__PROVIDED ENTRIES__:
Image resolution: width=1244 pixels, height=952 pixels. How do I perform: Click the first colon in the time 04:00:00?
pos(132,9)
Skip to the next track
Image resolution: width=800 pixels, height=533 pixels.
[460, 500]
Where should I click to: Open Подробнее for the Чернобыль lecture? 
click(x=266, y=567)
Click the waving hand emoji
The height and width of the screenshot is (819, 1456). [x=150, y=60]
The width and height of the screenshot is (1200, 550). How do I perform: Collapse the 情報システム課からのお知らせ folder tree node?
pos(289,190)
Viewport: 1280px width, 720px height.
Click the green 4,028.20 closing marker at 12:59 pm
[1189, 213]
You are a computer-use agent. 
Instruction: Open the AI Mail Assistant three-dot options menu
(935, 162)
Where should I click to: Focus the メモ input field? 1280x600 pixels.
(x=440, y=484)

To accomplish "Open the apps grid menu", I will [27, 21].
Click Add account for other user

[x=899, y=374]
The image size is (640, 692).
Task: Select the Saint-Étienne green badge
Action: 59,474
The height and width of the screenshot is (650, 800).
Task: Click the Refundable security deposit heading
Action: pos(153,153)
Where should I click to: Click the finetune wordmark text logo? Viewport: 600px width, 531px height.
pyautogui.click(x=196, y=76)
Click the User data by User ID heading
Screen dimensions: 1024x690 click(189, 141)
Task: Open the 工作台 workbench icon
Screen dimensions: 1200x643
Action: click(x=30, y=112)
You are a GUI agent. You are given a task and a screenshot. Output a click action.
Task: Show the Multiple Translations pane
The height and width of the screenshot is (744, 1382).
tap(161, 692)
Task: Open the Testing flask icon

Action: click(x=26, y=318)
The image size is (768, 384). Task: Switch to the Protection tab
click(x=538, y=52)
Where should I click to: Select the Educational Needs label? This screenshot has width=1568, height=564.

__DIRECTION__: Can you format every line of the records above as a JSON list of strings, one string per line, with blank lines left out?

__SOLUTION TO THE EXERCISE__:
[
  "Image resolution: width=1244 pixels, height=952 pixels. How do I perform: Click the first colon in the time 04:00:00?",
  "pos(132,9)",
  "Skip to the next track",
  "Image resolution: width=800 pixels, height=533 pixels.",
  "[460, 500]",
  "Where should I click to: Open Подробнее for the Чернобыль lecture? ",
  "click(x=266, y=567)",
  "Click the waving hand emoji",
  "The height and width of the screenshot is (819, 1456). [x=150, y=60]",
  "The width and height of the screenshot is (1200, 550). How do I perform: Collapse the 情報システム課からのお知らせ folder tree node?",
  "pos(289,190)",
  "Viewport: 1280px width, 720px height.",
  "Click the green 4,028.20 closing marker at 12:59 pm",
  "[1189, 213]",
  "You are a computer-use agent. ",
  "Instruction: Open the AI Mail Assistant three-dot options menu",
  "(935, 162)",
  "Where should I click to: Focus the メモ input field? 1280x600 pixels.",
  "(x=440, y=484)",
  "To accomplish \"Open the apps grid menu\", I will [27, 21].",
  "Click Add account for other user",
  "[x=899, y=374]",
  "The image size is (640, 692).",
  "Task: Select the Saint-Étienne green badge",
  "Action: 59,474",
  "The height and width of the screenshot is (650, 800).",
  "Task: Click the Refundable security deposit heading",
  "Action: pos(153,153)",
  "Where should I click to: Click the finetune wordmark text logo? Viewport: 600px width, 531px height.",
  "pyautogui.click(x=196, y=76)",
  "Click the User data by User ID heading",
  "Screen dimensions: 1024x690 click(189, 141)",
  "Task: Open the 工作台 workbench icon",
  "Screen dimensions: 1200x643",
  "Action: click(x=30, y=112)",
  "You are a GUI agent. You are given a task and a screenshot. Output a click action.",
  "Task: Show the Multiple Translations pane",
  "The height and width of the screenshot is (744, 1382).",
  "tap(161, 692)",
  "Task: Open the Testing flask icon",
  "Action: click(x=26, y=318)",
  "The image size is (768, 384). Task: Switch to the Protection tab",
  "click(x=538, y=52)",
  "Where should I click to: Select the Educational Needs label? This screenshot has width=1568, height=564."
]